Entries Tagged "data breaches"

Page 7 of 12

Breach Notification Laws

There are three reasons for breach notification laws. One, it’s common politeness that when you lose something of someone else’s, you tell him. The prevailing corporate attitude before the law—”They won’t notice, and if they do notice they won’t know it’s us, so we are better off keeping quiet about the whole thing”—is just wrong. Two, it provides statistics to security researchers as to how pervasive the problem really is. And three, it forces companies to improve their security.

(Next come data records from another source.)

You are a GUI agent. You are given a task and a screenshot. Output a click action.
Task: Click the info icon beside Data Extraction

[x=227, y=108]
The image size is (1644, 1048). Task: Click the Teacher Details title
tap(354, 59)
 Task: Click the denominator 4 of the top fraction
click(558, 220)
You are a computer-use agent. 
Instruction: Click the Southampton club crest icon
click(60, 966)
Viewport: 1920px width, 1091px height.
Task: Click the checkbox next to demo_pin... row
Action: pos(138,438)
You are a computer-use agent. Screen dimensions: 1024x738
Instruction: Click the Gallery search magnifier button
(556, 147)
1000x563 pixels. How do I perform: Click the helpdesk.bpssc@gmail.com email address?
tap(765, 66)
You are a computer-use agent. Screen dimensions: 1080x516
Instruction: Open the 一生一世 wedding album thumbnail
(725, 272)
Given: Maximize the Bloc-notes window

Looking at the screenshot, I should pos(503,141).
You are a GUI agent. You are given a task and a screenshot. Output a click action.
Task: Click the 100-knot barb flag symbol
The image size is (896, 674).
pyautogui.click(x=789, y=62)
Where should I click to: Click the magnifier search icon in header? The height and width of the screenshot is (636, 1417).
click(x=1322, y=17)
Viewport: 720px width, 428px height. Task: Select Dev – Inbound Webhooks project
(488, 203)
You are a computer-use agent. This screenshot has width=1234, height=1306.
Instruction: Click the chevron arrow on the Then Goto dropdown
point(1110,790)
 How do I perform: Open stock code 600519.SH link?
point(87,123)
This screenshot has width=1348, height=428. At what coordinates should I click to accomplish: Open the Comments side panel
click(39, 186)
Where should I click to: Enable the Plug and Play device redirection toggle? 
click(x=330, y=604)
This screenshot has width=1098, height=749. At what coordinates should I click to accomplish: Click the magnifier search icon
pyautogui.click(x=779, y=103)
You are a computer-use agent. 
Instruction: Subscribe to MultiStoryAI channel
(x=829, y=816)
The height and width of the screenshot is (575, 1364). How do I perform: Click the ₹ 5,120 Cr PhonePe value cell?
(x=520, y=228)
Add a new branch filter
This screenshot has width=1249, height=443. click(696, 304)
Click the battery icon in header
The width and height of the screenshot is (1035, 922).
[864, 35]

That last point needs a bit of explanation. The problem with companies protecting your data is that it isn’t in their financial best interest to do so. That is, the companies are responsible for protecting your data, but bear none of the costs if your data is compromised. You suffer the harm, but you have no control—or even knowledge—of the company’s security practices. The idea behind such laws, and how they were sold to legislators, is that they would increase the cost—both in bad publicity and the actual notification—of security breaches, motivating companies to spend more to prevent them. In economic terms, the law reduces the externalities and forces companies to deal with the true costs of these data breaches.

So how has it worked?

Earlier this year, three researchers at the Heinz School of Public Policy and Management at Carnegie Mellon University—Sasha Romanosky, Rahul Telang and Alessandro Acquisti—tried to answer that question. They looked at reported data breaches and rates of identity theft from 2002 to 2007, comparing states with a law to states without one. If these laws had their desired effects, people in states with notification laws should experience fewer incidences of identity theft. The result: not so much. The researchers found data breach notification laws reduced identity theft by just 2 percent on average.

I think there’s a combination of things going on. Identity theft is being reported far more today than five years ago, so it’s difficult to compare identity theft rates before and after the state laws were enacted. Most identity theft occurs when someone’s home or work computer is compromised, not from theft of large corporate databases, so the effect of these laws is small. Most of the security improvements companies made didn’t make much of a difference, reducing the effect of these laws.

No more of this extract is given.